Last Week, Attack on Capitol. This Week, Impeachment. What Next?
Last week, the Capitol was attacked.
This week, Nancy Pelosi will move to impeach the president (again!)
But then what?
What’s really happening to our country?
What impact will it have on your money and income?
What should you do about it?
According to a just-released ABC/Ipsos poll, 56% of Americans think President Trump should be removed from office. But 43% think he should not be removed.
Behind the numbers, however, are some other, very serious concerns.
First, without pointing fingers, no one can deny that what has happened ...
This cascade of events began in the 1970s — with a new cycle of division unlike any other in American history.
As I explained here months ago, what we see in America today is not just the rich squeezing out the poor or America’s millionaires squeezing out the middle class. We also see billionaires squeezing out America’s millionaires.
It’s obvious from the chart below showing the wealth share of the top 0.01%, the richest one in ten thousand American households.
In 1978, the concentration of wealth hit an all-time low. But since then, it has been rising steadily, reaching extremes never before seen in American history.
The end result is the great social and cultural divide we have today, with all its powerful emotions — pride and shame … greed and envy … fear and anger — all ingredients for mass protests, riots or worse.
So, it should come as no surprise that political division and dysfunction in America (red line in chart below) have also mushroomed in last half century:
When the red line is low, it means that Republicans and Democrats in Congress are crossing party lines and drafting legislation together, based on the issues.
When the red line is high, it means that they’re voting strictly along party lines, throwing bricks at each other, or worse.
And now, the political division and dysfunction are at the most extreme level of our lifetime.
Two months ago, these forces reached a climax of sorts when 160 million Americans voted for president.
And it’s been mostly downhill from there ...
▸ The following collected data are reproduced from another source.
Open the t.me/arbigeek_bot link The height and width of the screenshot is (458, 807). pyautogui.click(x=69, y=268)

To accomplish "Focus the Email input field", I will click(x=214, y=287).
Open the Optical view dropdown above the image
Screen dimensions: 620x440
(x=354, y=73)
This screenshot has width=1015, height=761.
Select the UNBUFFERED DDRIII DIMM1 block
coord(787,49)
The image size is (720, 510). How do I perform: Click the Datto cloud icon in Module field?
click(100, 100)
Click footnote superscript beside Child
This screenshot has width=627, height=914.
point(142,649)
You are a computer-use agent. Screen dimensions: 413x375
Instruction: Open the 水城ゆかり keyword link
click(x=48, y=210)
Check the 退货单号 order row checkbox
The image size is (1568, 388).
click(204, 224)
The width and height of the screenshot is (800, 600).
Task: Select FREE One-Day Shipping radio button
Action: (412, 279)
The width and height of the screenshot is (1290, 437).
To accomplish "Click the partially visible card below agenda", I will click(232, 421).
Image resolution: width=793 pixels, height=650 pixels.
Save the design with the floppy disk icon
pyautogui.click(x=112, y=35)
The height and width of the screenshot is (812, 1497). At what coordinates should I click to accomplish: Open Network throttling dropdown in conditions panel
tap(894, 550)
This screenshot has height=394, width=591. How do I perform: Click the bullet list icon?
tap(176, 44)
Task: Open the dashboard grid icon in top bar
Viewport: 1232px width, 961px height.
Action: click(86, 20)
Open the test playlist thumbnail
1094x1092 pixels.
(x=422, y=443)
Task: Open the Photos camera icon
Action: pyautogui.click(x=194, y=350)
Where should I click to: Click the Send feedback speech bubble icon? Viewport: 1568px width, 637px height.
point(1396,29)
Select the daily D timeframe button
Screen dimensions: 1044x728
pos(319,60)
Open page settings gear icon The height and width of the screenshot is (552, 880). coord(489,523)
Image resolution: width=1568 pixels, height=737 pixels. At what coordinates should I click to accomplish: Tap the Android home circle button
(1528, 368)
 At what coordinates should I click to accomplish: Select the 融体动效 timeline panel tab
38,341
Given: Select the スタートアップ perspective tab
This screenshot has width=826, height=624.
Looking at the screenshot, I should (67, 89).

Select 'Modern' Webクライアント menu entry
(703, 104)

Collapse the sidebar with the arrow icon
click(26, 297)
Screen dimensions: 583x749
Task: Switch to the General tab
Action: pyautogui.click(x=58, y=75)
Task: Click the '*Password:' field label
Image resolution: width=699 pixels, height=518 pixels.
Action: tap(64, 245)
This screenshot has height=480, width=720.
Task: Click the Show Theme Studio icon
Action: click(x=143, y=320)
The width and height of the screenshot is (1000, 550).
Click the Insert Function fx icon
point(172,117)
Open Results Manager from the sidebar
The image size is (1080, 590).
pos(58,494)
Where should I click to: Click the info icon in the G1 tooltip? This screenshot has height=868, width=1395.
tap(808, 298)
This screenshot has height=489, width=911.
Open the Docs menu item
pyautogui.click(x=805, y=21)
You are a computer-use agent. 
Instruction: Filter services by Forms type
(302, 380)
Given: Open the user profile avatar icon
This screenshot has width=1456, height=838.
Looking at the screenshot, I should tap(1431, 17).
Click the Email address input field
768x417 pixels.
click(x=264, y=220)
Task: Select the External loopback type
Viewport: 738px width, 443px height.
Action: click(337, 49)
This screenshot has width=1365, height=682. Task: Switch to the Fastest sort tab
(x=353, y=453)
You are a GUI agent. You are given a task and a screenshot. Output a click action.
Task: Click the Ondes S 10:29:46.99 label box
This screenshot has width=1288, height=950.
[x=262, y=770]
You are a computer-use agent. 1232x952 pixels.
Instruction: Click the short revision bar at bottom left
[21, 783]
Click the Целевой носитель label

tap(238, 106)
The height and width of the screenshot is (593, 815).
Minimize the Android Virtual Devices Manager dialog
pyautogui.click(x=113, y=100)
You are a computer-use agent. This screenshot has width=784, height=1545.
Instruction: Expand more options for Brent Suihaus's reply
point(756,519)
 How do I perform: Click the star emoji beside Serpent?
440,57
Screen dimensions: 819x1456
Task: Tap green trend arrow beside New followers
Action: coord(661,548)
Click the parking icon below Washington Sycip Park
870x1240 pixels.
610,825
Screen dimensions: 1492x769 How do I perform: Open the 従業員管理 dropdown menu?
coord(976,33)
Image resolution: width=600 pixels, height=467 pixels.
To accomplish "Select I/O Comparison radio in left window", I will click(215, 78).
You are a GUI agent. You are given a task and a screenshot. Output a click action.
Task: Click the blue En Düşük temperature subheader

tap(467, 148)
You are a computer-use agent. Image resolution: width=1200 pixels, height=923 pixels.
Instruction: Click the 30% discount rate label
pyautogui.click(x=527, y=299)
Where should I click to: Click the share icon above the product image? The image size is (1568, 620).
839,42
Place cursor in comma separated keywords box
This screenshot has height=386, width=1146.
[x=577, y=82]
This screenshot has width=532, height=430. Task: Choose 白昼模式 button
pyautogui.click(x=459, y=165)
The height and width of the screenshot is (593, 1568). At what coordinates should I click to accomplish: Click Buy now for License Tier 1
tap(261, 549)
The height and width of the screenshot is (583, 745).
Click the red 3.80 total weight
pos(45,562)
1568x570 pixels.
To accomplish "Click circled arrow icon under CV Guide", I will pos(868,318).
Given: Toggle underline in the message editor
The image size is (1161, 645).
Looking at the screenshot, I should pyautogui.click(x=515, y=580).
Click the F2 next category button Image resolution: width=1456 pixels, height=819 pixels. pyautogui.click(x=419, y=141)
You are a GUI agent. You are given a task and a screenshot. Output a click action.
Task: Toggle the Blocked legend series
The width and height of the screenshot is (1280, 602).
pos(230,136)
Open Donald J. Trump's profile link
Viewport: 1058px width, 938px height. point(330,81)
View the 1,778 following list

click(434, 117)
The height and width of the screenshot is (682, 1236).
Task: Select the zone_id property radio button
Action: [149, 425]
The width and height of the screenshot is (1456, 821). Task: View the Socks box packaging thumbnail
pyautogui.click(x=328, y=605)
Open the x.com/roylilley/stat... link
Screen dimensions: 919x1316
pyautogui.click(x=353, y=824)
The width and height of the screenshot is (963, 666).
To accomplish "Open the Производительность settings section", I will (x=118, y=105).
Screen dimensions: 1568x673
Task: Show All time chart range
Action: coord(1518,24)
On Tuesday, the president gave a speech at the Save America Rally on the Ellipse across from the White House. He told the crowd to fight for him in his final battle for the White House.
The majority in the crowd were ordinary citizens, demanding that Congress oppose certification of the election.
But there was also a not-so-small minority, vowing to do much more.
They burst through the barricades. They overwhelmed the police. They invaded the Capitol. And they embarked on a rampage that shocked the nation to its core.
Less than 48 hours later, Nancy Pelosi demanded that Vice-President Pence invoke the 25th Amendment. And she promised to impeach.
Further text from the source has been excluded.